Shennan Road, Shenzhen.
Inspired by observations of real urban settings, By-City /By-Product examines the contemporary city as a series of conditions, no longer under the control of architects, urbanists, or planners, but governed by multiple coexisting agents. Hong Kong and Shenzhen are analyzed not through abstract postulations based on preconceived models, but by focusing on the present reality of the city, the actual urban everyday that stares at us in the face, the urban presence of the here and now.
Both cities share a complex, interconnected, yet detached existence, yet they remain connected in their engineered nature, where their physical territory is constantly adapted to mitigate the changing conditions. Looking at these two cities from two different perspectives—micro inhabitation (HK) and macro temporality (SZ)—generates a discussion about cultural identity, that is, the way of life of the city in an age of globalization. The two fragments constructed aim to reveal an “urban dialect” unique to HK and SZ, one that avoids the stereotypical and preconceived analysis we so often fall prey to.“By-product” here refers to the leftover city that we inhabit: the interstitial, hidden, and marginal. By physically recreating one of these HK conditions in Seoul, and juxtaposing it with time fragments from South Korea, visitors are forced to ask questions, and through these questions engage with the content of the exhibition, which reveals different facets of these two cities.
Hong Kong Conditions
At the core of what defines an urban condition is the notion of how we inhabit a space. These two words—“inhabit” and “space”—are the essence behind adapting urban conditions, that is, how physical spaces mutate to accommodate human existence, participation, and engagement. Conditions do not follow predetermined or preconceived ideals of spatial inhabitation; rather, they reflect a constantly adapting space, a space that is arranged in association with time. The urban conditions we are confronted with in Hong Kong are based on the unique ground reality of the city; a landscape that constantly transforms, reliant on temporary existence. This kinetic urban reality, common to many Asian cities, generates a temporal background of overlaying circumstances, each associated with a unique by-product: planning codes, building regulations, government covenants, etc. To this effect urban conditions are relative entities, dependent on specific spatial relationships, which at first sight might not be evident, but only appear the more you digest the condition via observation, mapping, and drawing. These urban relationships, given Hong Kong’s density, generate a general condition of intensity reliant on multiple networks of activity.

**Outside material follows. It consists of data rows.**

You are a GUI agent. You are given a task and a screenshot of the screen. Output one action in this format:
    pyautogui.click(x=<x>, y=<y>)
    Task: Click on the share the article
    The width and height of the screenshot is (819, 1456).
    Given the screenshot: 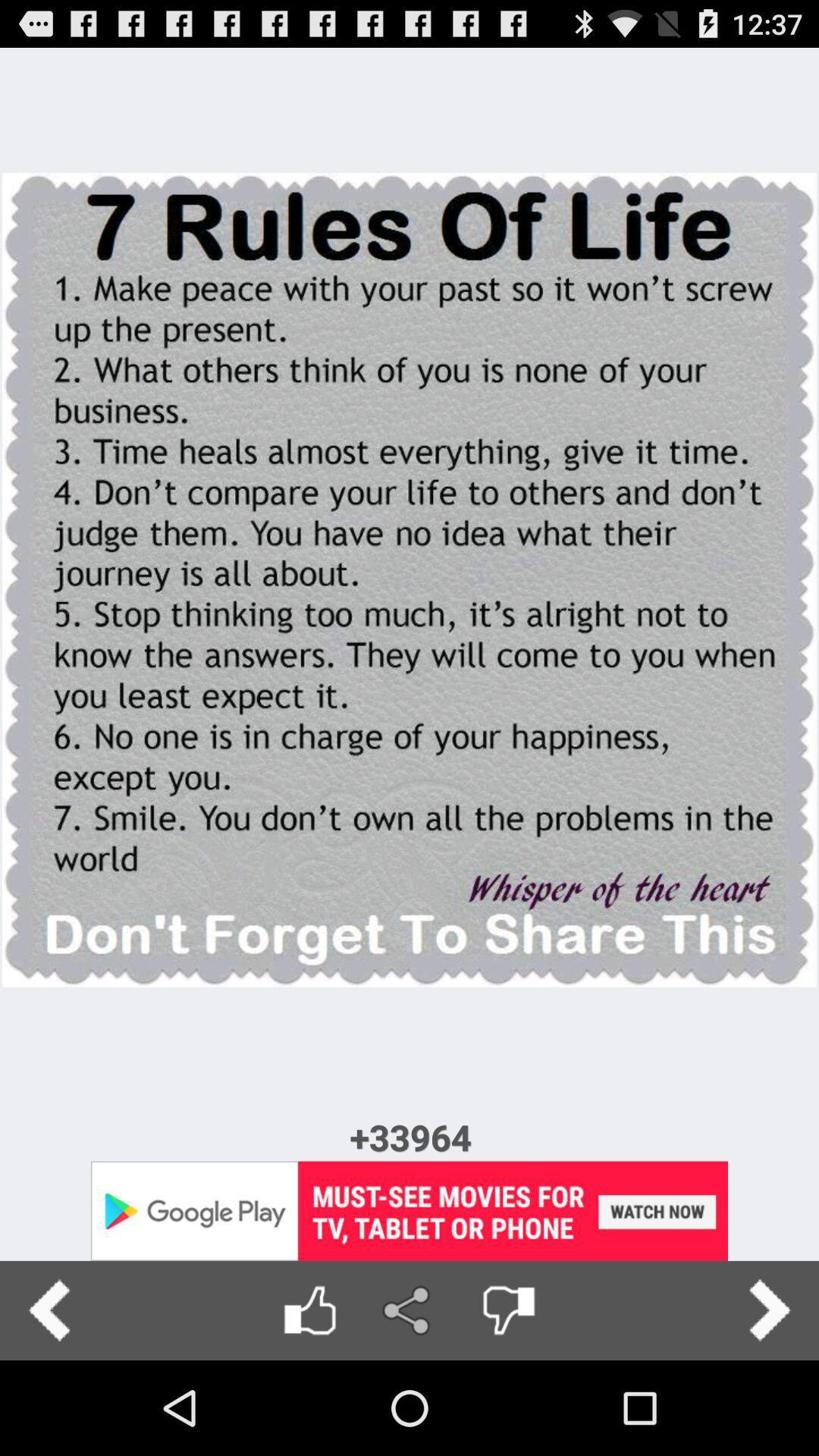 What is the action you would take?
    pyautogui.click(x=408, y=1310)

Shenzhen—Juxtaposition of Time
Thanks to its inherent geopolitical location in the Pearl River Delta and the immediate adjacency of Hong Kong, Shenzhen is actually an exemplar of the significant transformation that has taken place in China. In just over three decades, Shenzhen has experienced explosive growth—from a small frontier town with a population of 30,000 to a metropolis of 200 million residents—a process that might have taken hundreds of years in the industrial revolution of Western countries. Driven by the trinity of the sweeping globalization process, the powerful top-down practices of the Chinese government, and the egoic boost of becoming “top-of-the-town,” and using the methods of Western modern planning, Shenzhen has rapidly and miraculously developed an appearance that is commonly seen in Western cities and has become representative of the high efficiency city, where capital is admired above all else. In 2016, Shenzhen was number four in GDP in the country; it is now aimed at number one, and will probably get there in two years’ time. Obviously, without the presence of Hong Kong, Shenzhen would not have been born in the first place. The exhibition is about time and perception of time in Shenzhen, a full exploration of Shenzhen as “by-city/by-product” in relation to Hong Kong. Now, as a strong competitor and collaborator, Shenzhen is pursuing its own destiny. The exhibition also looks into the future of Shenzhen as the conclusion of this pursuit.